The device operates as follows. A stream of compressed gas, for example air, containing moisture in the droplet-dispersed state, enters the tank body 1 and passes through winding channels formed by a series of vertical corrugated plates. In a stream of compressed air that meets corrugated plates on its way, moisture is separated, which flows down, entering the channels and then into the drainage pipe. Slots equipped with petals bent in opposite directions provide the destruction of the boundary layer of the injected compressed gas, as a result of which the heat transfer from the gas to the structural elements of the tank increases (intensifies). Thus, the heat transfer coefficient from the compressed gas to the inner shell of the tank body increases.
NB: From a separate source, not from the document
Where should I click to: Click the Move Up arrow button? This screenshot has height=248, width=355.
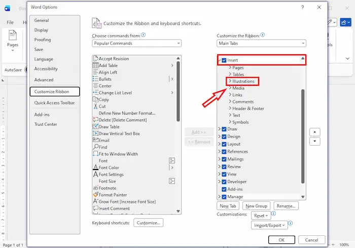tap(314, 132)
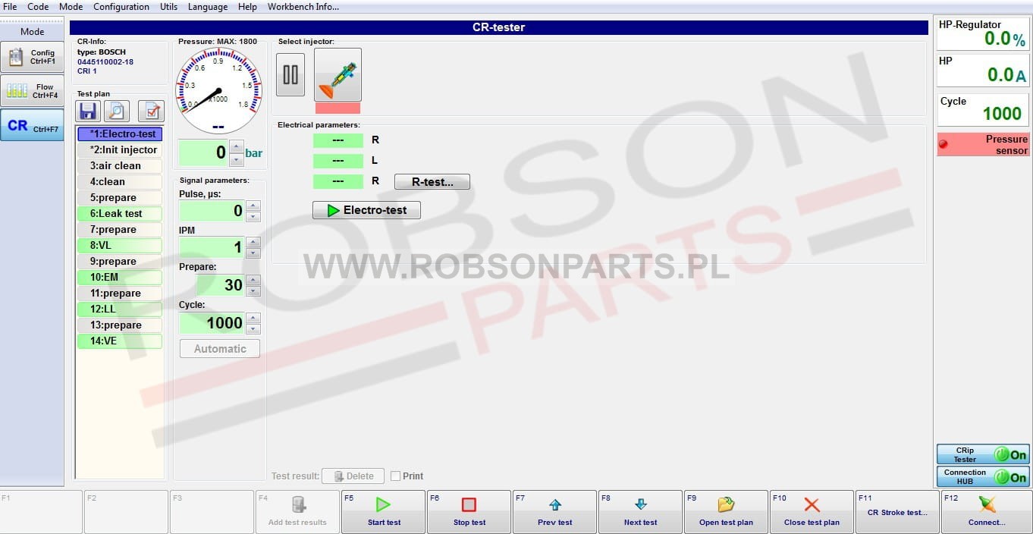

To enhance the cooling effect of compressed gas (air) and increase the heat transfer coefficient from the outer surface of the tank body to the environment, the outer surface of the tank body 1 is coated with a layer of heat-resistant heat-conducting paste, for example, which is an organosilicon material of high reliability with high thermal conductivity and self-adhesive ability. This provides local increases in heat transfer coefficients, which in turn will increase the separation of moisture from the compressed gas due to its more intensive cooling. Consequently, the compressed gas (air) becomes drier.

To increase heat transfer, heat-resistant heat-conducting paste is applied to the tank body 1 in a continuous layer with sections of unequal thickness alternating along the body length (Fig. 1) containing troughs 6 and ribs 7. This will intensify heat transfer with the environment and, as a result, increase the degree of drying of the compressed air.

Compared with the prototype, the degree of deposition and removal of moisture from compressed gases (air) is increased due to improved heat transfer with the environment.

Claims (1)

A reservoir for sedimentation and removal of moisture from compressed gases, comprising a housing, to the shell of which are attached a series of vertical corrugated plates with inclined partitions installed along the height of the plates and made with channels for draining liquid, as well as a drainage pipe where the partitions are made curved in the middle part and the case is equipped with a jumper installed under the lower partition and connecting adjacent plates, galvanized corrugated plates that form channels having a triangular shape, and in th e plates slits provided with petals bent away in opposite directions, characterized in that the housing is covered by a continuous layer of a heat-resistant heat-conductive pastes with alternating over its length portions of different thickness - ribs.